五味川純平「人間の条件」

 

    五味川純平の小説「人間の条件」は、かつて映画化され、またテレビドラマとなって放映されて、視聴者に強烈な感動をもたらした。映画では仲代達也が、テレビドラマでは加藤剛が、兵士の梶を主演した。

    梶は、シベリアの捕虜収容所に入れられた。彼は、戦争という極限状態の中で、いや応なく加害者として生き、被害者として死ぬ運命だった。

    テレビドラマで梶の役を演じた加藤剛を見て、原作者の五味川は加藤剛に手紙を送った。

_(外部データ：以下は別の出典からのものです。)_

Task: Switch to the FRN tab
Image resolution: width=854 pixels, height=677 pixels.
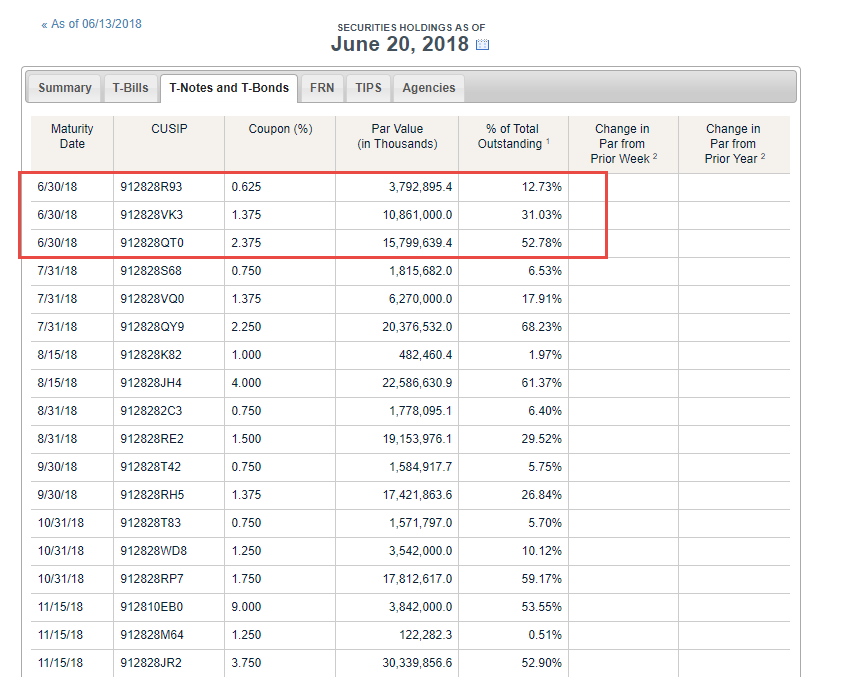Action: (x=322, y=88)
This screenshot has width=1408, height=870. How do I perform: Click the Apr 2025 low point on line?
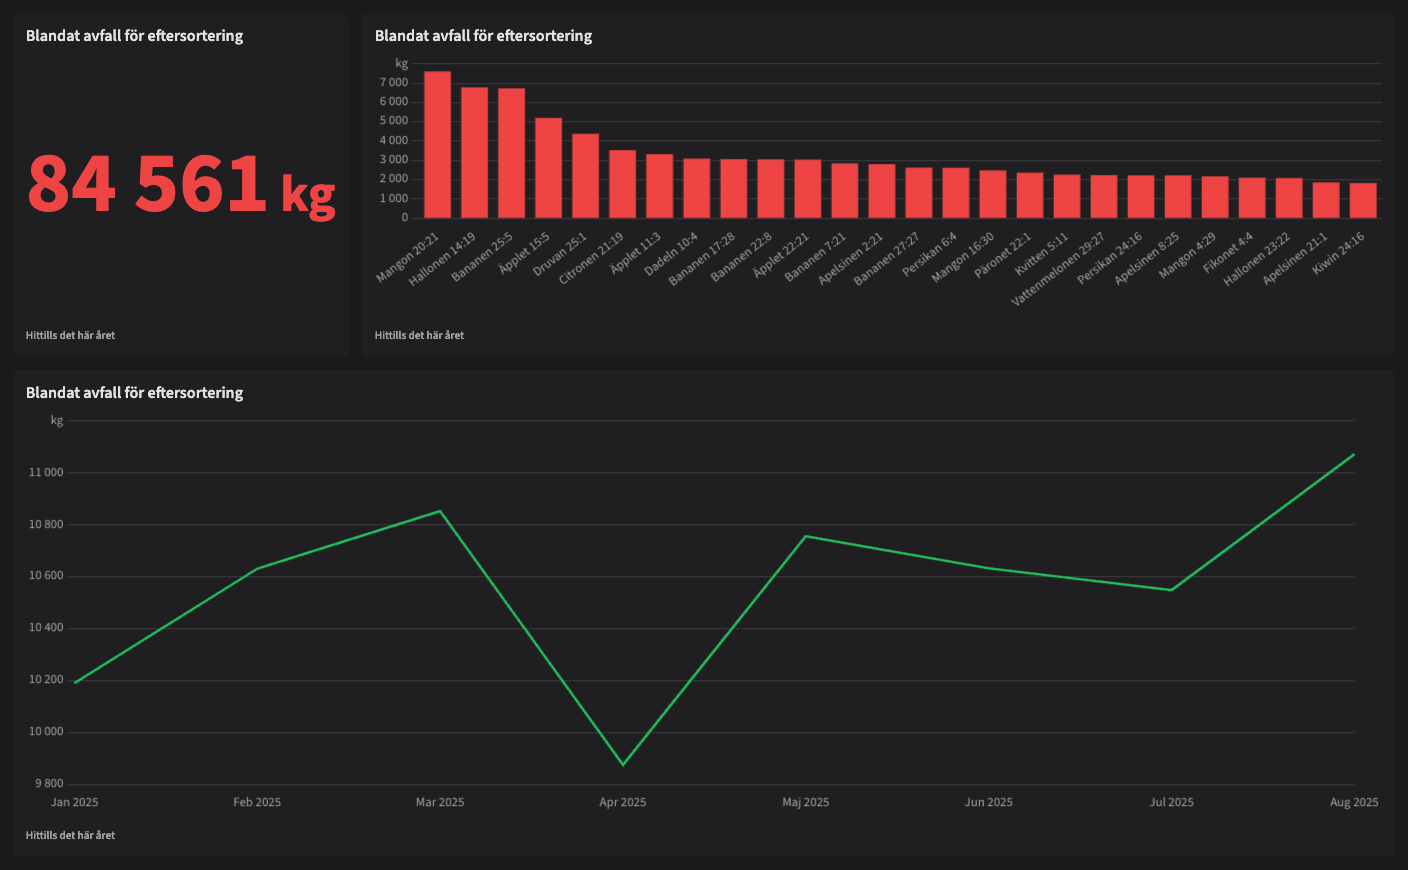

    「梶はすばらしい出来でした。敗残兵であり山賊であった梶という男を、私は文学として書き残そうとしましたが、その一人の男を、ドラマを見ていて、改めて発見しました。原作者が自分の分身に巡り合えたのです。‥‥」

    手紙を読んだ加藤剛は、声を上げて泣きたいと思った。手紙の最後に、五味川はこんなこと書いた。

    「苦言を一つ呈します。私が村民に襲撃された場面です。もし私が逆に村民だったら、立射の姿勢で追い撃ちをして、梶をおそらく射殺したでしょう‥‥」

    加藤剛は、大きなものに打たれたように、ワナワナと体が震えたという。「銃弾」はものも言えぬ衝撃で加藤剛の身体を貫いた。兵士、五味川先生も、人を殺したことがおありだろうか! そんなことはありえない、ありえないことの証が、この原作「人間の条件」ではないか。一瞬の失礼な空想を私は心から恥じた。けれど、殺されないためには、殺す、この戦争の論理の曠野で、生き残れたとしたら、それはそれでやはり誰かを見殺しにしてきたおかげではないか。手を汚さず、殺さずとも、誰かが死んでくれたおかげなのではないか。ああ、なんと狂った世界をさまよう孤独な兵士であったことか。日本の男たちのほとんども‥‥。

    それは過去の悪夢だと、人は過去を葬る。しかし、これはまだ葬られてはいない。生き証人の並ぶ、まぎれもない現代史なのだ。

    ドラマ「人間の条件」のラストシーン、雪の曠野を歩く梶、人の寝た形をした低い丘を梶は歩き続ける。